A coalition involving the International Federation of Journalists (IFJ), media industry groups and press freedom campaigners called for a dedicated international instrument to enhance the protection of journalists during the 40th session of the United Nations Human Rights Council (HRC) in Geneva.

“When a journalist is murdered a disturbing voice is silenced but also the whole press as self-censorship increases: you don’t find heroes to take over the task of the murdered journalist,” said Philippe Leruth, the President of IFJ which represents 600,000 media professionals worldwide.

The organisation made it clear it wanted to fight against impunity to intensify. Last year, on average, two journalists were killed every single week – yet impunity for crimes against journalists remains at 90%.

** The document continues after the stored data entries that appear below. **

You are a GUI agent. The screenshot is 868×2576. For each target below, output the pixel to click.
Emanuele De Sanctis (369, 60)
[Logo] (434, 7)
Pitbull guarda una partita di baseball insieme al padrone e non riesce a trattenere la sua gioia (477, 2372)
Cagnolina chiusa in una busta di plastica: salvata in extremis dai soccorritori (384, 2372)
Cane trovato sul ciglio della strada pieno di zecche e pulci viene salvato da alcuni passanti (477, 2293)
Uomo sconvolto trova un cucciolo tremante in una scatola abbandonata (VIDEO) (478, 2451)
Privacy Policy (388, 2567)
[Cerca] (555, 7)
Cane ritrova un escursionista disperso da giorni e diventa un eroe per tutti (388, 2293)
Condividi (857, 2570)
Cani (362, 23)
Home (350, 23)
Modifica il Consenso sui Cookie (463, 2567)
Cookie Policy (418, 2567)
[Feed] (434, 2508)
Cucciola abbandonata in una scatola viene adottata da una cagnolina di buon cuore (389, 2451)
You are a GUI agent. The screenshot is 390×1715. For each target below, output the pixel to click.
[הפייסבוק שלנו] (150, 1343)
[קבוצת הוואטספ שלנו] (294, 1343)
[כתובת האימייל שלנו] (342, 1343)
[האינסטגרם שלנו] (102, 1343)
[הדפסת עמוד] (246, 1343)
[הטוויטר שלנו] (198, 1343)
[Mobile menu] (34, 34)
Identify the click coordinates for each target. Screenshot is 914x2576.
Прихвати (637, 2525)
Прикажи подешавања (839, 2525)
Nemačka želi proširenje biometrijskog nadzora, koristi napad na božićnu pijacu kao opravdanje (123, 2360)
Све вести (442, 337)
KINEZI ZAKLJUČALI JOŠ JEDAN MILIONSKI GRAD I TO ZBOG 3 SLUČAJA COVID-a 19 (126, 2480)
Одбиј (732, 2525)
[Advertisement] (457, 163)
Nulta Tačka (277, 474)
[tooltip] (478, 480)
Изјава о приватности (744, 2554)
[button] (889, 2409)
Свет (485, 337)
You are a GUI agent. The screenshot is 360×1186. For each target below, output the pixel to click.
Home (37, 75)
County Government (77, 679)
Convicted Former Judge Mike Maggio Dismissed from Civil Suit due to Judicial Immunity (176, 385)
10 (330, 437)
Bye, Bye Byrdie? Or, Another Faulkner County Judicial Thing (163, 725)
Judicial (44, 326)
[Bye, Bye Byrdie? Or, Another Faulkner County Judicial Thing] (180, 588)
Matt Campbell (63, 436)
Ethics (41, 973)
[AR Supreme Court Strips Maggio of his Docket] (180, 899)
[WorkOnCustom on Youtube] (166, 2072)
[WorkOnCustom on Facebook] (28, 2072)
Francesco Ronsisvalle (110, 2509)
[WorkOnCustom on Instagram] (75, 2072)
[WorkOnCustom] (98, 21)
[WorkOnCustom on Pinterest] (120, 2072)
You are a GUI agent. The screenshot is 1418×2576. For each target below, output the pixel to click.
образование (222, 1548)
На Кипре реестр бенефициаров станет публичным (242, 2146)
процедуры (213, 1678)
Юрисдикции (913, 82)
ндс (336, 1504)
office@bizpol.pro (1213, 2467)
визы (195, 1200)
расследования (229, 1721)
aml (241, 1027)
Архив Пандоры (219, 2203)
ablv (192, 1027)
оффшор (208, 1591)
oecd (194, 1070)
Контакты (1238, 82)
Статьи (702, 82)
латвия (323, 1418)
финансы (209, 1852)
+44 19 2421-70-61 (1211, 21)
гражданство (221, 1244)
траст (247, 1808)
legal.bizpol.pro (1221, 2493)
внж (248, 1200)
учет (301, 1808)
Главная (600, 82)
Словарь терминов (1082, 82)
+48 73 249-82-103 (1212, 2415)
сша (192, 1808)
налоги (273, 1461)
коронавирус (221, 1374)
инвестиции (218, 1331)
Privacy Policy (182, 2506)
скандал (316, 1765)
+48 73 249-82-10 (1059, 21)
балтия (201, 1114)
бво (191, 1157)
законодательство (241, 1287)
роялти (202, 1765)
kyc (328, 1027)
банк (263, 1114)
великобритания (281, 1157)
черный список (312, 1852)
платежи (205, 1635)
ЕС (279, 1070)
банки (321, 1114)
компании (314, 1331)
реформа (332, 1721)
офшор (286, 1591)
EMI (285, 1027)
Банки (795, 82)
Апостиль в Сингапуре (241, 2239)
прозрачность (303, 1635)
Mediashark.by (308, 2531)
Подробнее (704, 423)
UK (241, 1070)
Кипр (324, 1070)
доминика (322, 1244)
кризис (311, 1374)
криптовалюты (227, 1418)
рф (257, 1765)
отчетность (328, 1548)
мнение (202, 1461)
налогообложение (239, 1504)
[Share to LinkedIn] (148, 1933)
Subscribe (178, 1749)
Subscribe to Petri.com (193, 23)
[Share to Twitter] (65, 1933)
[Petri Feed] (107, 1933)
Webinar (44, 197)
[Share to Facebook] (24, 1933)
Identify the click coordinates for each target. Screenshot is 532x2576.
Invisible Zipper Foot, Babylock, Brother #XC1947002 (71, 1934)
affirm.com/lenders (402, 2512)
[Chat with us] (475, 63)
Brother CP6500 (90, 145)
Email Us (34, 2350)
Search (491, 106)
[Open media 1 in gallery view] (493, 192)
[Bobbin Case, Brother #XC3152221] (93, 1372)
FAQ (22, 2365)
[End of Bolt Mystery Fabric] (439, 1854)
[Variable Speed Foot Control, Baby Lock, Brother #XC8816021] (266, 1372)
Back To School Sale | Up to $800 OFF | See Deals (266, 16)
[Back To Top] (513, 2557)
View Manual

Maltese journalist Daphne Caruana Galizia was assassinated in Malta in October 2017, in a car bomb a few metres away from her home. Those who commissioned her death remain free.

The UN faced a united call to take action to tackle impunity by adopting a Convention on the safety and protection of journalists.

The Convention on the Protection and Independence of Journalists and Other Media Professionals seeks to provide greater safeguards for media workers by addressing gaps in international law, broadening the protection of those in the field and quicker measures for redress.

The Convention not only includes incontrovertible obligations such as protection of journalists against attacks on their life, arbitrary arrest or forced disappearances, but also others so far found only in soft law, like the obligation to protect the confidentiality of journalistic sources and measures to address the misuse national security to hinder the work of journalists through arbitrary detention.

It also calls for effective investigation where crimes against journalists have been committed, capable of bringing to justice not only the executors, but also the moral authors of crimes.

IFJ General Secretary Anthony Bellanger said the call was important for the UN HRC to prioritise the protection of journalists and tackling impunity. “If impunity is allowed to go unchallenged, if journalists self-censor, if societies are deprived of information then media freedom and democracy suffer”.